… Однажды прозорливый старец зашел в храм. За чистоту его мыслей и чувств Бог дал ему дар видеть различных ангелов – и светлых, и темных.

Как же был изумлен Божий человек, заметив в облачении священника беса, произносящего проповедь. Это вызвало пристальное внимание подвижника веры. Он не упустил ни единого прозвучавшего слова. Когда же нравоучительная речь была завершена, старец подошел к мнимому проповеднику и сказал прямо:

- Ты – бес. Я узнал тебя. Внимательно выслушав все сказанное тобой, должен признаться, что не заметил, что ты хоть в чем-нибудь отступил от Священного Писания.

- Я старался, - ухмыльнулся бес.

- Но зачем ты это делал? Для чего говорил народу святые слова?

Бес был откровенен:

- Я говорил эти слова так равнодушно, что ни один из прихожан не положит их в сердце, не станет жить по ним. А услышав вновь, отмахнется от них, как от назойливой мухи.

 

К составлению этого методического пособия меня побудило обсуждение дела, небывалого для совсем еще недавнего времени, - религиозного урока в светской школе. Это обсуждение происходило в конце 2002 – начале 2003 годов.

Включившись в это обсуждение, я опубликовала в нашей местной ржевской прессе две статьи: «Христианский предмет в школе. Зачем он нужен?» («Ржевские новости») и «Не навреди – правило религиозного преподавания» («Ржевские новости» от 19 марта 2003 года).

Названные статьи с малыми изменениями включаю в это предисловие.

При обсуждении в прессе мелькало предполагаемое название предмета «Православная культура». Но вот по радио опасливая поправка: «Нет, школам предлагается не «Православная культура», а «История религий».

Да, глубоко въелся страх пострадать за религию, быть непонятым, опозоренным, высмеянным. Понятно, что по инерции горьких лет гонений на веру тем, кто ответственен за введение этого предмета, захочется пугливо спрятаться за названия и формулировки, в которых подтекстом звучат оправдания: «Нет, мы не будем учить школьников молиться, не собираемся вместе с ними погрузиться в стихию церковной жизни; мы только им предложим отстраненно порассматривать, как бы повертеть в руках, поглядывая свысока: у каких народов какие есть религии.

И приходит грустное сравнение: а что если было бы введено изучение утешения, изучение сочувствия, изучение мужества, изучение правдивости, изучение любви – изучение со стороны как чего-то такого, чем обладает другой? А изучающие-то дети – они-то кто такие в этой ситуации: судьи какие-то тем взрослым, изучаемым людям, кто и мужество, и любовь, и правду рождает в своих душах, их исследователи?

Кстати, эта беда и есть на самом деле в преподавании литературы: вместо того, чтобы помочь маленькому или юному человеку войти в созданный художественным произведением кусок жизни, примерить на себя данную ситуацию, прочувствовать ее, ощущая себя внутри, поупражняться в искусстве жить; вместо всего этого, произведения на уроках рассматриваются с литературоведческой, исторической точек зрения. А дети ставятся в неинтересную для них, ненужную им по жизни и неполезную позицию каких-то критиков и судей, вознесенных над взрослыми проблемами.

> Задания:
1. Когда, согласно тексту, шло обсуждение религиозного урока в светской школе?
2. Повторите без изменений фрагмент текста, который начинается со слов «- Но зачем ты» и заканчивается словами «в это предисловие.».

> Исходные данные:
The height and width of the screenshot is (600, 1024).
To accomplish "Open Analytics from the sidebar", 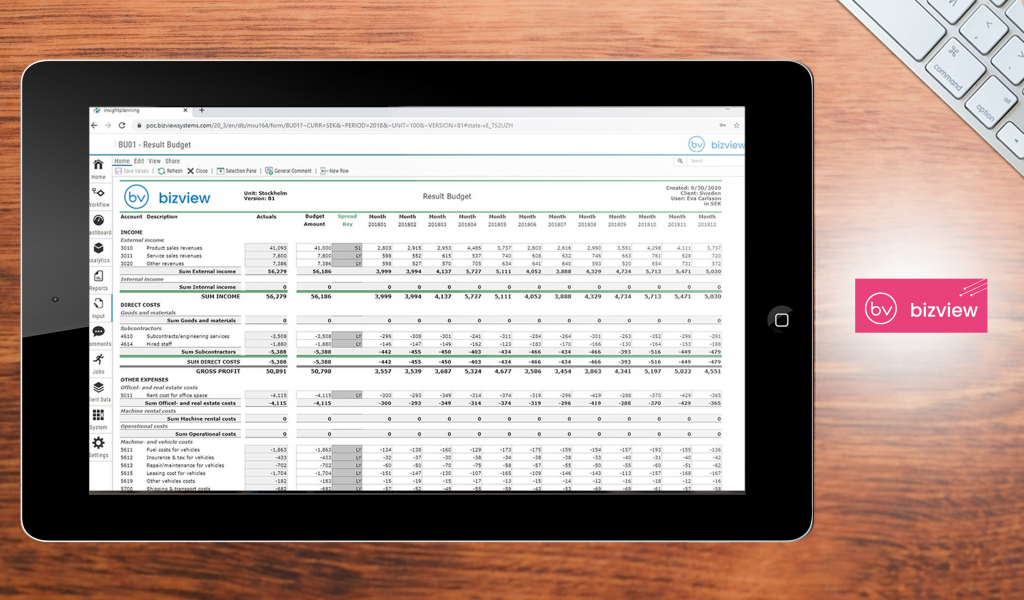I will pyautogui.click(x=98, y=249).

> Ответы:
1. В конце 2002 – начале 2003 годов.

2.
- Но зачем ты это делал? Для чего говорил народу святые слова?

Бес был откровенен:

- Я говорил эти слова так равнодушно, что ни один из прихожан не положит их в сердце, не станет жить по ним. А услышав вновь, отмахнется от них, как от назойливой мухи.

 

К составлению этого методического пособия меня побудило обсуждение дела, небывалого для совсем еще недавнего времени, - религиозного урока в светской школе. Это обсуждение происходило в конце 2002 – начале 2003 годов.

Включившись в это обсуждение, я опубликовала в нашей местной ржевской прессе две статьи: «Христианский предмет в школе. Зачем он нужен?» («Ржевские новости») и «Не навреди – правило религиозного преподавания» («Ржевские новости» от 19 марта 2003 года).

Названные статьи с малыми изменениями включаю в это предисловие.